What you are asked to do
Go through the following data and transcribe exactly the stretch of lines from the one holding "You are a computer-use agent." to the one holding "Instruction: Open the Unwatch dropdown", both included.

Material for this exercise

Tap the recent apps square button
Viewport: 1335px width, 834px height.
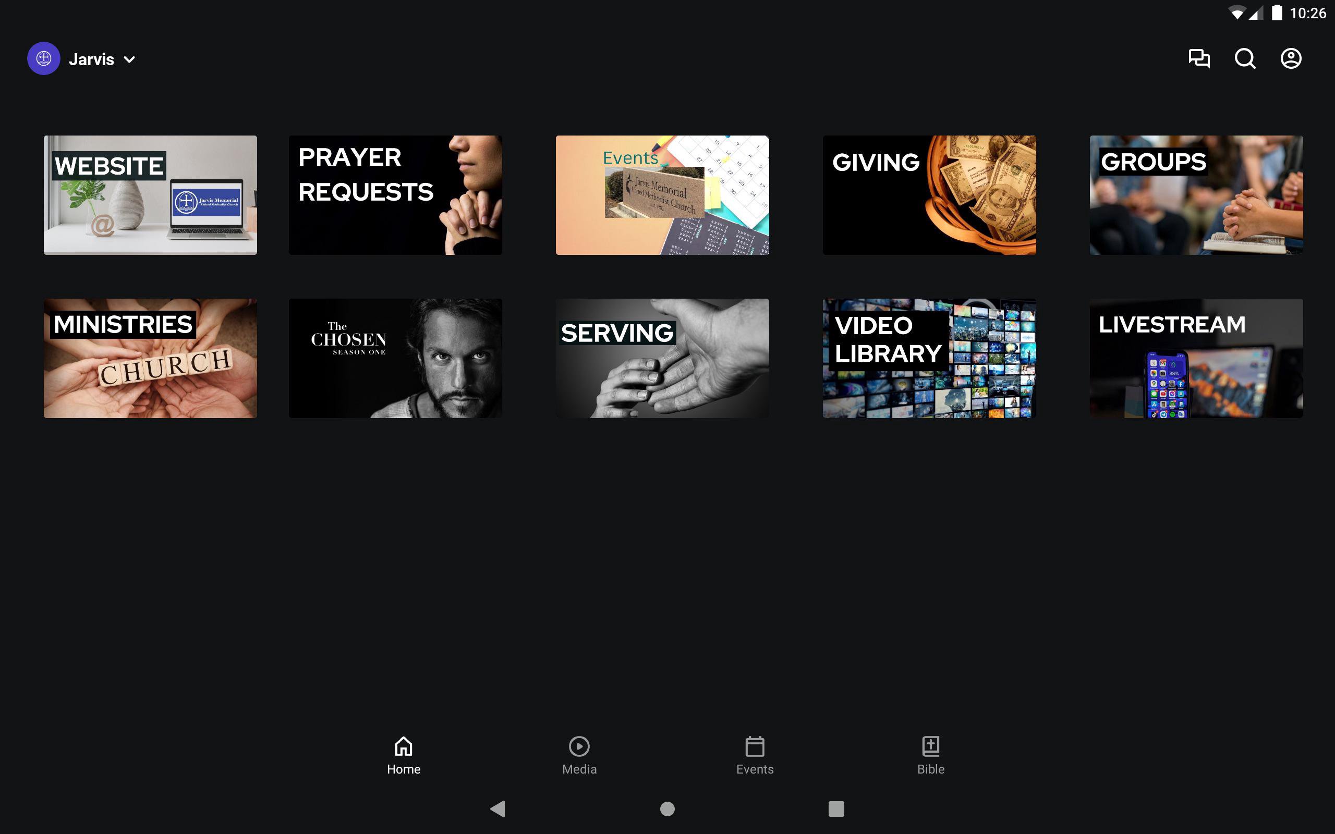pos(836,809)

--

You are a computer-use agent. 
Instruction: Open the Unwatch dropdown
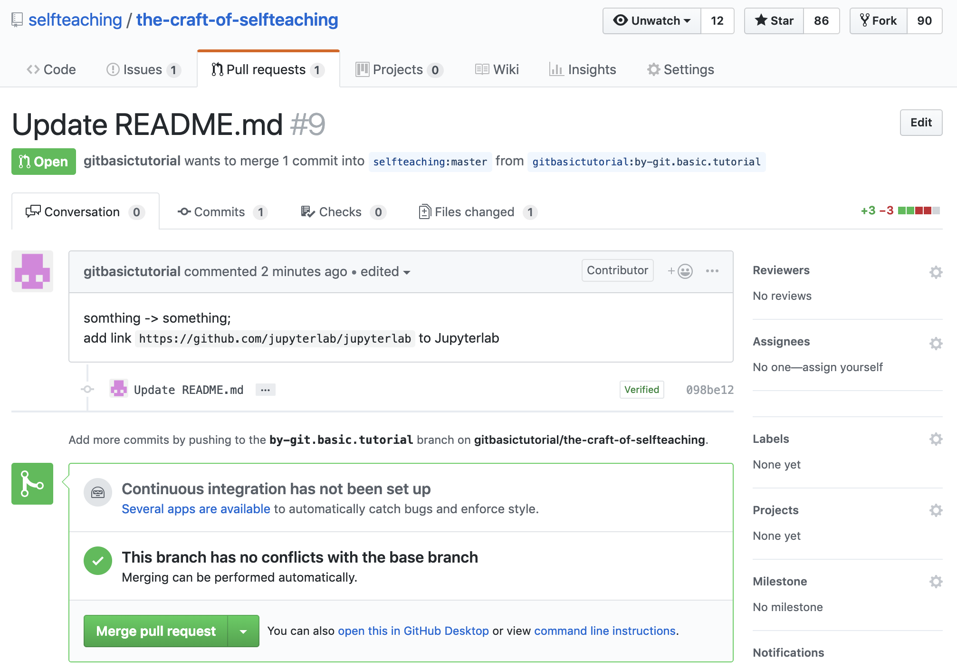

...

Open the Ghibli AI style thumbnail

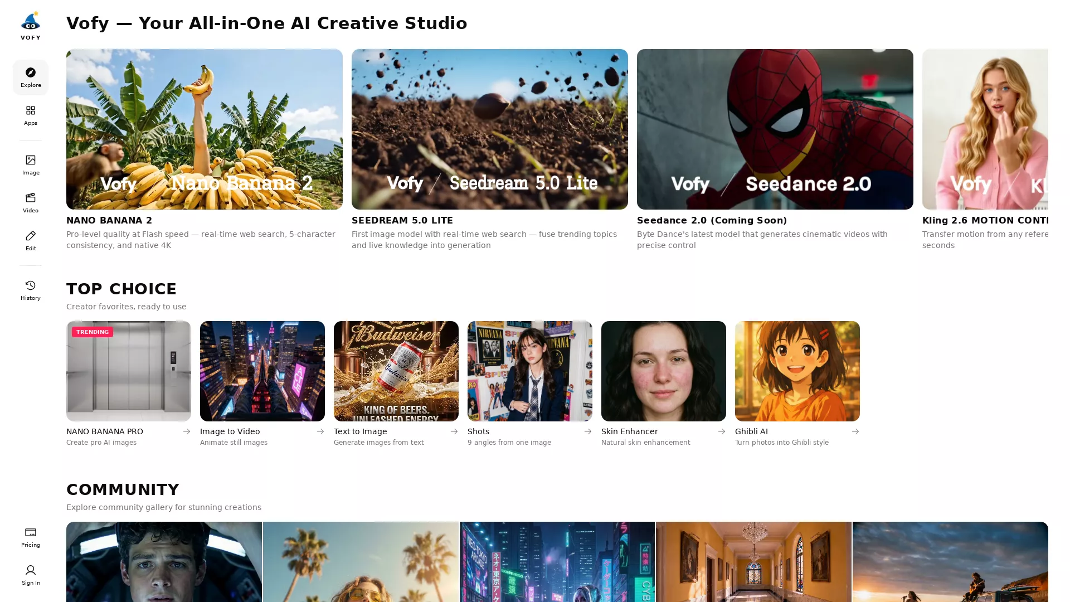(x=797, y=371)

Solution to the exercise
You are a computer-use agent. 
Instruction: Open the Unwatch dropdown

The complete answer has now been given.